House Committee Approves Truck Parking Bills
On May 24, 2023 it was announced that five transportation-related bills; The Truck Parking Safety Improvement Act, The LICENSE Act, The CARS Act, The Dry Bulk Weight Tolerance Act, and H.R. 3447, have all been passed by the House committee.
ATA President and CEO Chris Spear told HDT Trucking, “The comprehensive and bipartisan bills that advanced today would address some of the root causes of ongoing supply chain challenges and improve the overall safety, efficiency, and resiliency of freight transportation.”
The Truck Parking Safety Improvement Act
The TPSI Act is intended to create competitive grant programs specifically to fund truck parking projects in the United States.
ATA reports, there is only one parking spot for every 11 trucks on the road. They also report that on average, drivers spend 56 minutes per day looking for safe parking.
According to ATA, passing this bill and providing drivers with access to safe parking spots would increase highway safety and improve supply chain efficiency.
Dave Williams, Truckload Carriers Association chairman and senior vice president of Knight-Swift Transportation, said this action can have a positive impact on trucking.
“TCA applauds the House Transportation and Infrastructure Committee’s approval of H.R. 2367, the Truck Parking Safety Improvement Act, aimed at addressing the critical shortage of truck parking. This positive outcome represents a significant step forward in enhancing driver safety, ensuring compliance with federal regulations, and improving the operational efficiency of the trucking industry,” Williams said.
The LICENSE Act
The Licensing Individual Commercial Exam-takers Now Safely and Efficiently Act of 2022 (LICENSE Act), if made into law, will make two DOT waivers that make it easier for new drivers to get licensing permanent.
ATA said these waivers will improve the application process for individuals seeking a CDL.
The bill would allow examiners to administer a CDL knowledge and driving test to any applicant regardless of the applicant’s prior training.
The goal of this bill is to lessen the severe impact of the truck driver shortage.
The CARS Act
In a nutshell, the Carrying Automobiles Responsibly and Safely Act (CARS Act) will cap stinger-steered automobile transporters at 10% weight tolerance.
“A weight tolerance for automobile transporters, which are hauling heavier hybrid and electric passenger cars to market, would enable these vehicles to maximize the use of their equipment to get clean cars to auto dealers,” states the ATA.
“Without exceeding federal bridge weight limits, this bill would reduce the number of miles traveled by heavy-duty trucks that must now complete multiple trips because they are unable to fully load their equipment due to current weight limits.”
There has been some pushback on this bill, specifically from TCA and the International Brotherhood of Teamsters.

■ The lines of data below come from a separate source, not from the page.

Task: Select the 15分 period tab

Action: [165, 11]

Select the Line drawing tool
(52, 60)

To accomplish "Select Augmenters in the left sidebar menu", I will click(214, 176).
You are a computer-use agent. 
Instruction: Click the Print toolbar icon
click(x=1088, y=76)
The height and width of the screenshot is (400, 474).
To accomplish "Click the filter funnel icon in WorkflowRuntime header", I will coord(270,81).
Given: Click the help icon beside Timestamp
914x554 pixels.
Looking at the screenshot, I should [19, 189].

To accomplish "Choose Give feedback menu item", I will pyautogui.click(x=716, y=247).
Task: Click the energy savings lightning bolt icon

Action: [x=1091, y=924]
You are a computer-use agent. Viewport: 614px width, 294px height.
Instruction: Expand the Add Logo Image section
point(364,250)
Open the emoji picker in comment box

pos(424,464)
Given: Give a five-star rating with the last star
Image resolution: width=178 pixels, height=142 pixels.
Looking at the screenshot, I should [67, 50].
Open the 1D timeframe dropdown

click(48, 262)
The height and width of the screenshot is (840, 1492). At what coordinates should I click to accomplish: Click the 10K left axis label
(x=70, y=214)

Dave Williams, Truckload Carriers Association chairman and senior vice president of Knight-Swift Transportation, said this bill would increase the infrastructure and roadway safety concerns.
The International Brotherhood of Teamsters rejected the notion of the bill for similar reasons.
“We reject the notion that the only way to determine if heavier trucks are safe is by unleashing them on our roads through the poorly designed, unrestricted pilot program that this legislation allows. The Department of Transportation, civil engineers, and drivers have long agreed that heavier trucks pose demonstrable risks to motorists and harm to infrastructure,” said John Murphy, Teamsters Freight Division director; and Avral Thompson, Teamsters Carhaul Division director, in a statement.
The Dry Bulk Weight Tolerance Act
Similar to the last bill, the Dry Bulk Weight Tolerance Act would allow for a 10% weight tolerance for dry bulk carriers to allow for shifting cargo exclusively in vehicles loaded at or below the federal weight limit.
This bill would allow for less penalties for shifting weight due to braking, and other standard highway events when hauling dry bulk goods.
This house bill would provide a 2,000-pound weight exemption to hydrogen-powered vehicles.
Currently, the exception applies to both battery-electric and natural gas-powered heavy-duty trucks.
ATA said this bill would ultimately reduce emissions while restoring technology and fuel neutrality in federal regulations.
The Truck Parking Safety Improvement Act, The LICENSE Act, The CARS Act, The Dry Bulk Weight Tolerance Act, and H.R. 3447 all aim to improve the infrastructure and parking facilities available to truck drivers.
Now that these bills are on their way to the house floor and senate floor, we can expect these five bills to either be approved and made law, or rejected and revised.